++++ Material provided ++++
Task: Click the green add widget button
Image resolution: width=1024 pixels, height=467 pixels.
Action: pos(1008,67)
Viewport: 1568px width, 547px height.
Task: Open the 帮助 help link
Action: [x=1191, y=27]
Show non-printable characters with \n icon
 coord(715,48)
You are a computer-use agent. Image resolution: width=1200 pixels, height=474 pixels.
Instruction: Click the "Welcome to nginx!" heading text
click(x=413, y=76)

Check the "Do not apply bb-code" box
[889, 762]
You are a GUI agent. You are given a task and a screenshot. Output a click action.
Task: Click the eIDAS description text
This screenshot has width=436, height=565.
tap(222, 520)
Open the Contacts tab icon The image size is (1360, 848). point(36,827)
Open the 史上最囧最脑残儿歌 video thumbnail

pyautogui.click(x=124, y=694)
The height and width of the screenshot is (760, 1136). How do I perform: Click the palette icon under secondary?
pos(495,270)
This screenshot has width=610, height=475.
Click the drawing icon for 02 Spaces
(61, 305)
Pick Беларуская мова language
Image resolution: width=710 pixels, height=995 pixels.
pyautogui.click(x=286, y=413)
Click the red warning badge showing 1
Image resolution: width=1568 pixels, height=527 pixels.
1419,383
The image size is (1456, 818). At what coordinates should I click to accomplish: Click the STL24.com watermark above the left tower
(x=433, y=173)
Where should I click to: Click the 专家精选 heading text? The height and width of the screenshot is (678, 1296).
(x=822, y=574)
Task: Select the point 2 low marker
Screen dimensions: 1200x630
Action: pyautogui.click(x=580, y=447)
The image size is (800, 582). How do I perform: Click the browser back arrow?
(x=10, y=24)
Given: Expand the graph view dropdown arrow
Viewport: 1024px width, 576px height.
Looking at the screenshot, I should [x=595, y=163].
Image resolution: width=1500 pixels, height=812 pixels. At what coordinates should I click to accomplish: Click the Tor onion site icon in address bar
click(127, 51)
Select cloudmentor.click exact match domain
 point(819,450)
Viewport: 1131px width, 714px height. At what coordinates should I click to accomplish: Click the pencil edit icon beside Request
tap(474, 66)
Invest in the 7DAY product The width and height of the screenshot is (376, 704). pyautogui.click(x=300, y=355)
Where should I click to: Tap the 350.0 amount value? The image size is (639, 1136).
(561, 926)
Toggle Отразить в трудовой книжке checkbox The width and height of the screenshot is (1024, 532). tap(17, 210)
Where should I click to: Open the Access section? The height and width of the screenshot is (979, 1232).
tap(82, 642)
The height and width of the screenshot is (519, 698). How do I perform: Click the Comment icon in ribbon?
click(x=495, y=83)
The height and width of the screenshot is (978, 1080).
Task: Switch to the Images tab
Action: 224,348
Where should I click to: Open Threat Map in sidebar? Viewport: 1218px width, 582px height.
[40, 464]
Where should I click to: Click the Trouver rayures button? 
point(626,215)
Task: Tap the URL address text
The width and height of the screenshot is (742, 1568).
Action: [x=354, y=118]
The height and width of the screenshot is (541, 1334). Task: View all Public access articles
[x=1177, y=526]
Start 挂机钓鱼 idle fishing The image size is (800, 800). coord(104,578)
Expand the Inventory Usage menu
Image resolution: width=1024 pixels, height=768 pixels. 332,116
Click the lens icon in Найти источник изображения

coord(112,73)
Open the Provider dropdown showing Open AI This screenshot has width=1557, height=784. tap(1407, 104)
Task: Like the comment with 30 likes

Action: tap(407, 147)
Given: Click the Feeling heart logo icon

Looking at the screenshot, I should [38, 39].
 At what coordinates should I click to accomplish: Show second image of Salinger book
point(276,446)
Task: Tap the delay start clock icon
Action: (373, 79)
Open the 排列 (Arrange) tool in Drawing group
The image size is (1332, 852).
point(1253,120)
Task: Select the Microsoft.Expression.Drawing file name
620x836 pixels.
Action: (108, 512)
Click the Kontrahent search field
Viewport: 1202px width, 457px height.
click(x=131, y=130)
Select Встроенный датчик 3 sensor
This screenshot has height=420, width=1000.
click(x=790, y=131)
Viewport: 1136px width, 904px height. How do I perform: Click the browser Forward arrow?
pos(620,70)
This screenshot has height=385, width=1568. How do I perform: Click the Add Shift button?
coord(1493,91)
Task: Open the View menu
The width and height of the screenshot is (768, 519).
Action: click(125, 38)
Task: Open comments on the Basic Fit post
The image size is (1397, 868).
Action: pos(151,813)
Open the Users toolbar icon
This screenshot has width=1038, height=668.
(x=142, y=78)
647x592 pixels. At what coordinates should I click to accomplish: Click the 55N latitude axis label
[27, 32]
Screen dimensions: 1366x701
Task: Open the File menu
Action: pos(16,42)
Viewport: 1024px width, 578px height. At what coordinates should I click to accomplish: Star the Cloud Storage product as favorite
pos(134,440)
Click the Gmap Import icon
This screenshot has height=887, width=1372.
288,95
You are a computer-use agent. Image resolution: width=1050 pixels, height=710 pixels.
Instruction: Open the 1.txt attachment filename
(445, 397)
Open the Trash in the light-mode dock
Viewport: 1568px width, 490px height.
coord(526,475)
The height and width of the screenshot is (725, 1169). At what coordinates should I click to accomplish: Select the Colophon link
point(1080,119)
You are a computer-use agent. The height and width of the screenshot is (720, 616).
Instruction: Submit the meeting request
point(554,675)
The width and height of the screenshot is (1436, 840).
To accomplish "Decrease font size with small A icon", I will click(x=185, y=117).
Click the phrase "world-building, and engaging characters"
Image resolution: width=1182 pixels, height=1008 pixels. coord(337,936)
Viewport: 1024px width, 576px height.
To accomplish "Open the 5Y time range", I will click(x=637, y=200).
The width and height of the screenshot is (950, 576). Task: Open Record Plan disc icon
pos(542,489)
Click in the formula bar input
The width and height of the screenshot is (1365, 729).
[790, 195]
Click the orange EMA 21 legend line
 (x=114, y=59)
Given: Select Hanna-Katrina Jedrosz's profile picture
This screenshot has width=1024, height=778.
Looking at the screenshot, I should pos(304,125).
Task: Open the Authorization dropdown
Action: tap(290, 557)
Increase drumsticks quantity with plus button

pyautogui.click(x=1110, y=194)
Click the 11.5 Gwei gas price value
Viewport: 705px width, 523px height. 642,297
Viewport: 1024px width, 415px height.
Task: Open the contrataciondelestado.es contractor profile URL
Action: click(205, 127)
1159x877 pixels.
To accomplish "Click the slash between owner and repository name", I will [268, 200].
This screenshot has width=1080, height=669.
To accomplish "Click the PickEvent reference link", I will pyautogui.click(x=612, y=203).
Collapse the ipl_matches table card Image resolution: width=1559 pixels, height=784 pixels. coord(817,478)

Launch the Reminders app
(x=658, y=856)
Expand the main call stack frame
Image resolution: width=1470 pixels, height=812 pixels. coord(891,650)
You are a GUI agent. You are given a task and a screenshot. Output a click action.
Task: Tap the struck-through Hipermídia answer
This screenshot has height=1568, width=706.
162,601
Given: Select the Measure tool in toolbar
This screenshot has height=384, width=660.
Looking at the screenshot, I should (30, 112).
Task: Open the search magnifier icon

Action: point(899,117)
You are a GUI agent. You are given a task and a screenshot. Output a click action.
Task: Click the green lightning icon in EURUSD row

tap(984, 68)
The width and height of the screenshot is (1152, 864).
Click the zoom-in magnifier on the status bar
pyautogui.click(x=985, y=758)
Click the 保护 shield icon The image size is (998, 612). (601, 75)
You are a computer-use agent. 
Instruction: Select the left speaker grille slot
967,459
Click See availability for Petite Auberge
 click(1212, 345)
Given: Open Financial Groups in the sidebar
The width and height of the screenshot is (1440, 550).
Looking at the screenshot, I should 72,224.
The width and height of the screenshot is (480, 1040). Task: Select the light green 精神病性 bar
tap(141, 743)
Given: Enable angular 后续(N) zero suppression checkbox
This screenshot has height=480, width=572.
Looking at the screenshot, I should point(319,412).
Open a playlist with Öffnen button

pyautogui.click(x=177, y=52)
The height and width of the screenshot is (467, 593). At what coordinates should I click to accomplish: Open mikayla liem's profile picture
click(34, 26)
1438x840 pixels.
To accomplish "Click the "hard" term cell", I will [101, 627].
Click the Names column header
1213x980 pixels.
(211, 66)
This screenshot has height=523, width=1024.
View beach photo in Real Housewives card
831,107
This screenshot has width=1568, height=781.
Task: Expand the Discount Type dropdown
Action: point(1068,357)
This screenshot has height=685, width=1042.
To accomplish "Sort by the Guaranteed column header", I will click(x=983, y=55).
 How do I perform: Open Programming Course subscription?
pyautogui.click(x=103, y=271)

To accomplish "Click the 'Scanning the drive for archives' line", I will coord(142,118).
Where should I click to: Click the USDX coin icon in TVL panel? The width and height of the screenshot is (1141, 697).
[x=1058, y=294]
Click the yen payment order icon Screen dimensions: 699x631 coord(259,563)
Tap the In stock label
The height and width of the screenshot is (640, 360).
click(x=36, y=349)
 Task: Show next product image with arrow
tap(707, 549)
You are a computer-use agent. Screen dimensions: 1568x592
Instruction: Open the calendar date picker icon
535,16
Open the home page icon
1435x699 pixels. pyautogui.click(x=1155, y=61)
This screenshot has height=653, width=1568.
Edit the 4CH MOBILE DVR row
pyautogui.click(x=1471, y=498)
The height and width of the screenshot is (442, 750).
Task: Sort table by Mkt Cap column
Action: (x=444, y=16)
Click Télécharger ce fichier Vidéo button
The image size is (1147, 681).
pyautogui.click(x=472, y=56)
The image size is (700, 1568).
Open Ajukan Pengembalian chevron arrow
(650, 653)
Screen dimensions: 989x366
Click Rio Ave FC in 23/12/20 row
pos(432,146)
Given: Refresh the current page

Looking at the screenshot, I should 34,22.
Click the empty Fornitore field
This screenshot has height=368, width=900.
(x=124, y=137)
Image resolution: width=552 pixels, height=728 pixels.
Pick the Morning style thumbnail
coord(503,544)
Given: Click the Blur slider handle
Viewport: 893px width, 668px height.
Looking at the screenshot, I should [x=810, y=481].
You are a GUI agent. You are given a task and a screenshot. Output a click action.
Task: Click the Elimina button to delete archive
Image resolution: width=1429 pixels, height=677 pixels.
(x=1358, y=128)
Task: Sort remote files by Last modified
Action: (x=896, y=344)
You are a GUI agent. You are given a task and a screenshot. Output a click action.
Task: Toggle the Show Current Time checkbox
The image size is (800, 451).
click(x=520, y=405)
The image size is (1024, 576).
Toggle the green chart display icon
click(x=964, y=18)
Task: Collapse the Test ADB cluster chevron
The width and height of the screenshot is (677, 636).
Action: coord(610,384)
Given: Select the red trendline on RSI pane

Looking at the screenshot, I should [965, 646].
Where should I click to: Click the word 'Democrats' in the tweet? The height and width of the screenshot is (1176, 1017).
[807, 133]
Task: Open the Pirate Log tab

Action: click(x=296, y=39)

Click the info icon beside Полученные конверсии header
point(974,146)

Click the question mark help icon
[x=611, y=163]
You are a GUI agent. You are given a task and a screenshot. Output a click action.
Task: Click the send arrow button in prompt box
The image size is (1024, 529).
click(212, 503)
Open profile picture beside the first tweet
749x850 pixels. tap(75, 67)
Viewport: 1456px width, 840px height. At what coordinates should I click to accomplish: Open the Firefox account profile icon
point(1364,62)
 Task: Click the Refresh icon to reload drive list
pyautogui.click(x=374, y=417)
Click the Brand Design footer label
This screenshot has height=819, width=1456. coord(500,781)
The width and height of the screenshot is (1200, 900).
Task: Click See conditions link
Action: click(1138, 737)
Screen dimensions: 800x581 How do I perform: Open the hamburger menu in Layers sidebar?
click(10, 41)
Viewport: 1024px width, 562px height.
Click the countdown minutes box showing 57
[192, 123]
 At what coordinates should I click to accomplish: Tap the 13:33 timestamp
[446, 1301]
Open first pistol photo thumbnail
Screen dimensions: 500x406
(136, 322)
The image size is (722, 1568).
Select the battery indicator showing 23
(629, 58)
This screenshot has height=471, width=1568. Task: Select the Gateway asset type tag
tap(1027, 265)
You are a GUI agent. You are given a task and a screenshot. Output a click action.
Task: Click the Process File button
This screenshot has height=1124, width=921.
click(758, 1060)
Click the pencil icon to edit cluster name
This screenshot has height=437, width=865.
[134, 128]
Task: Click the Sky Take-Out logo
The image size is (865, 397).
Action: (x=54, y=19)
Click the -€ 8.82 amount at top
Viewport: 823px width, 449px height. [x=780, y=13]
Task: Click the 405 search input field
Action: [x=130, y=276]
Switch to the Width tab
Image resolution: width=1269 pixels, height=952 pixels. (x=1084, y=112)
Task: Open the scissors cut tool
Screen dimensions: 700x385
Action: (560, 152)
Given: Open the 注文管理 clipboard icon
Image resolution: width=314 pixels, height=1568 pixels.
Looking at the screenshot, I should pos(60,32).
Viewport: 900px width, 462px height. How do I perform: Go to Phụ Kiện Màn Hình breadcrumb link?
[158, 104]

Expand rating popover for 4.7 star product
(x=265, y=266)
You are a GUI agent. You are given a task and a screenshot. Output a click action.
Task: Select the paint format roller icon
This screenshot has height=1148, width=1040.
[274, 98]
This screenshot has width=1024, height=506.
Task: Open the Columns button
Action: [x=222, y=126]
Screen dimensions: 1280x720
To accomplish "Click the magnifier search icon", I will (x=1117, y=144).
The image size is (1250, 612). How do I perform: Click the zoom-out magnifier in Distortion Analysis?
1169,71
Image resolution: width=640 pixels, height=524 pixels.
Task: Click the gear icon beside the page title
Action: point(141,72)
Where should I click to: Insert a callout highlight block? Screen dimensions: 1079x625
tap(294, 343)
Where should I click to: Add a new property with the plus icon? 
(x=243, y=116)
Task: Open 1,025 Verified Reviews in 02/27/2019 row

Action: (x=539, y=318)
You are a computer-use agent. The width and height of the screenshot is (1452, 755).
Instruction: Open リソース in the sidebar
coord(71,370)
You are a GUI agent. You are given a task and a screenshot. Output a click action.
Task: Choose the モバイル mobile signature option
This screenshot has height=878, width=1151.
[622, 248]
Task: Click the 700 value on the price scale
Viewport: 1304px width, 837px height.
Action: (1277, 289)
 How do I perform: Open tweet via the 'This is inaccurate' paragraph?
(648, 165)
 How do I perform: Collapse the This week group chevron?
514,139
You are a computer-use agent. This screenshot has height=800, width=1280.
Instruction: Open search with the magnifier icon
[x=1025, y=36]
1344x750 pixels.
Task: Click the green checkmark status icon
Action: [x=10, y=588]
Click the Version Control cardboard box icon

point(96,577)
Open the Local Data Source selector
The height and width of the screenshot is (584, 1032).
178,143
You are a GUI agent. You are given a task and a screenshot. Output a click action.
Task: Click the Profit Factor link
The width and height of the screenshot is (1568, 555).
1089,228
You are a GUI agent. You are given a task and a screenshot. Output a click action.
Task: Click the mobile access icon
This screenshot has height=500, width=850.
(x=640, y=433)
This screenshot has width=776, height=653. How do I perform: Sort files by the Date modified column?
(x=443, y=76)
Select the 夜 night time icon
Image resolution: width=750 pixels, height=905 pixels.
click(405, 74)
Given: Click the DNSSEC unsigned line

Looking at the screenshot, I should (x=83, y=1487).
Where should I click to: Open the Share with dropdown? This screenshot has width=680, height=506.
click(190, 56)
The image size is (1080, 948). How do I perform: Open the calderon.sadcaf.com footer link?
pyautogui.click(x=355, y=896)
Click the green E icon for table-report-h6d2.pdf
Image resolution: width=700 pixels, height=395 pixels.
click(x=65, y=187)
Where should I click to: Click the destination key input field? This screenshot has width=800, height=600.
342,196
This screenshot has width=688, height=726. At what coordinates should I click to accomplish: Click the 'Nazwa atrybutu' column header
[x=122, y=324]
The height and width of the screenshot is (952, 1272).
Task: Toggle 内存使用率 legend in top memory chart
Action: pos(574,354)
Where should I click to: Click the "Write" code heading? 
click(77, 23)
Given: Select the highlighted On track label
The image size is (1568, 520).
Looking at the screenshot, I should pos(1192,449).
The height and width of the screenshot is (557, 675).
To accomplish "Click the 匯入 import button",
++++
Task objective
Repeat, character for character, the lines of the material above from the line with "This screenshot has width=610, height=475." through the line with "Given: Expand the graph view dropdown arrow".

Solution
This screenshot has width=610, height=475.
Click the drawing icon for 02 Spaces
(61, 305)
Pick Беларуская мова language
Image resolution: width=710 pixels, height=995 pixels.
pyautogui.click(x=286, y=413)
Click the red warning badge showing 1
Image resolution: width=1568 pixels, height=527 pixels.
1419,383
The image size is (1456, 818). At what coordinates should I click to accomplish: Click the STL24.com watermark above the left tower
(x=433, y=173)
Where should I click to: Click the 专家精选 heading text? The height and width of the screenshot is (678, 1296).
(x=822, y=574)
Task: Select the point 2 low marker
Screen dimensions: 1200x630
Action: pyautogui.click(x=580, y=447)
The image size is (800, 582). How do I perform: Click the browser back arrow?
(x=10, y=24)
Given: Expand the graph view dropdown arrow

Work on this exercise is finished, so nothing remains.